__Source extract__.

Oklahoma Library Legends
Bob Clark, a native of Krebs, Oklahoma, was hired as the Oklahoma Department of Libraries’ director in July, 1976. Clark’s near quarter of a century as ODL Director coincided with an “unprecedented time” in the development of library and information services for the State Library and the State of Oklahoma. During his tenure he headed two statewide Governor’s Conferences, championed preservation programs, government openness laws, and intellectual freedom issues; supervised the use of federal library funds in the state; and lead a strategic planning process that redefined the agency and its role in the information age.
Clark was first employed by ODL from 1969 to 1973 as head of the Division of Archives and Records and then as data processing coordinator. One of his first projects for the agency was an effort to save many of the state’s important historical documents. Documents from territorial days, WPA records, early correspondence from attorney generals, and other irreplaceable documents were rescued for posterity thanks to that effort.
In 1976, he was selected to head the Oklahoma Department of Libraries. One of his first actions was moving all of the state’s Interlibrary Loan Activity to the automated OCLC environment, where millions of records could be accessed to help locate materials for patrons. Clark used state funds to create and maintain a statewide online catalog in the 1990s and ODL’s Interlibrary Loan entered a new age with an online catalog since even the smallest libraries could now request materials directly from other libraries in the state.
Clark also promoted the use of federal funds to assist the disadvantaged populations in Oklahoma’s state institutions. Residents of correctional, mental health, and juvenile institutions all benefited from improved library services thanks to these funds.

__Dataset extract__.
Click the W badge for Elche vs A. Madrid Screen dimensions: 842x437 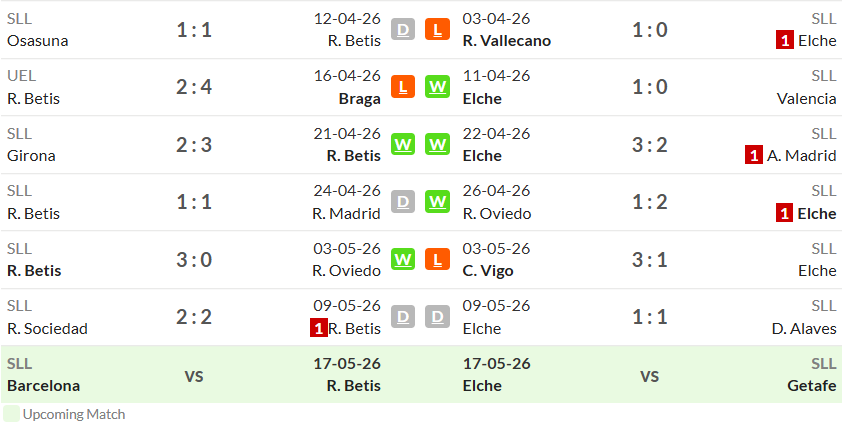[437, 144]
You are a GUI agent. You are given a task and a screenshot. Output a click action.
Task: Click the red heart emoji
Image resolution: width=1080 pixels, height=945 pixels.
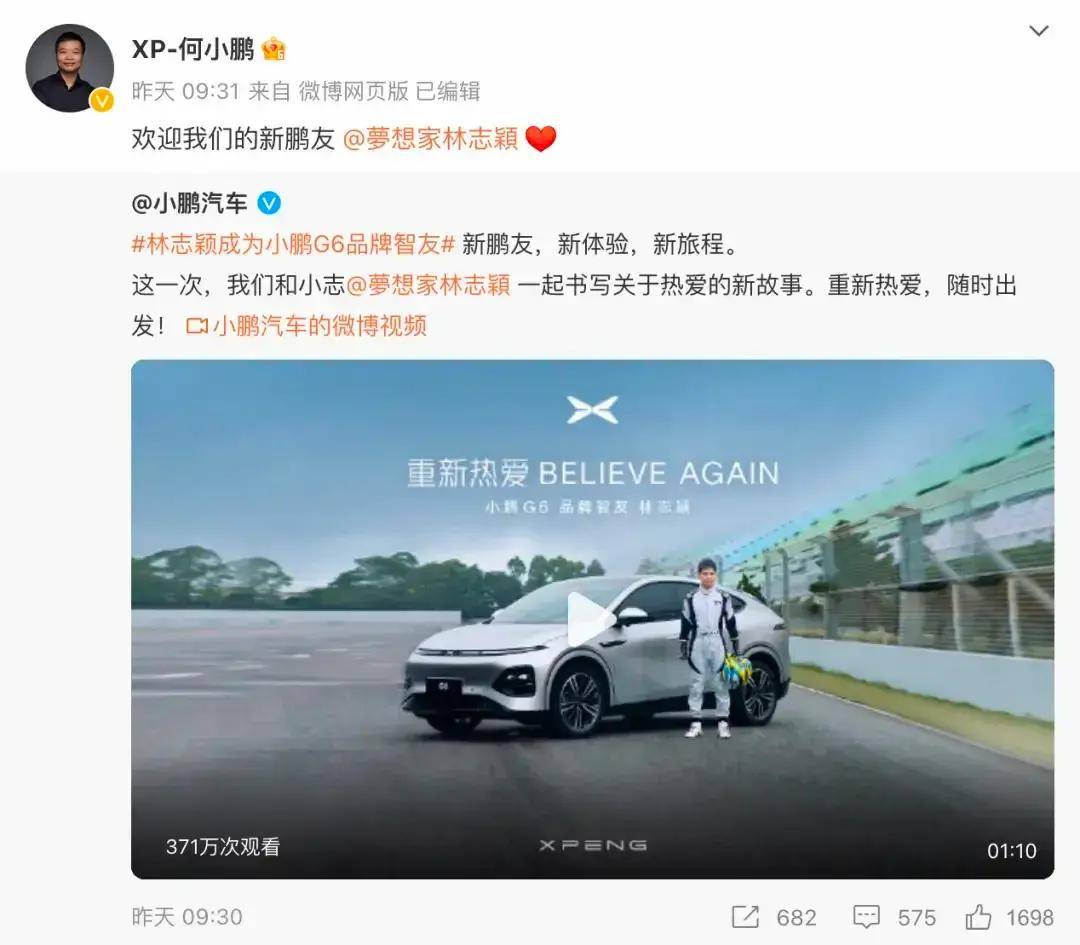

__Work to complete__. How would the profile of library director Bob Clark go on after its last sentence? Write the next part.

__Reply__.
Governor’s Conferences on Libraries and Information Services held in 1978 and 1990 lead to the creation of a statewide friends group, Friends of Libraries in Oklahoma, and a statewide adult literacy program.
During his directorship, the agency initiated two significant programs targeting improved access to state government documents. In 1978, Governor Boren signed legislation creating the Oklahoma Publications Clearinghouse, a repository of state agency publications printed at taxpayer expense.
Twenty years later, in 1998, the agency took the lead in improving access to state government information online. ODL provides a directory of finding aids, and a special search service that indexes all state government websites. “Our mission to connect people with government information remains the same, no matter what the media,” he said.
Clark said his retirement from ODL represents a happy ending. It’s a time to reflect on the aggregate of many years and many experiences.
“I have seen our profession move from card catalogs to information available in real time. I’ve seen the difference a good board and a good staff can make in improving the lives of Oklahomans. I’ve been blessed.”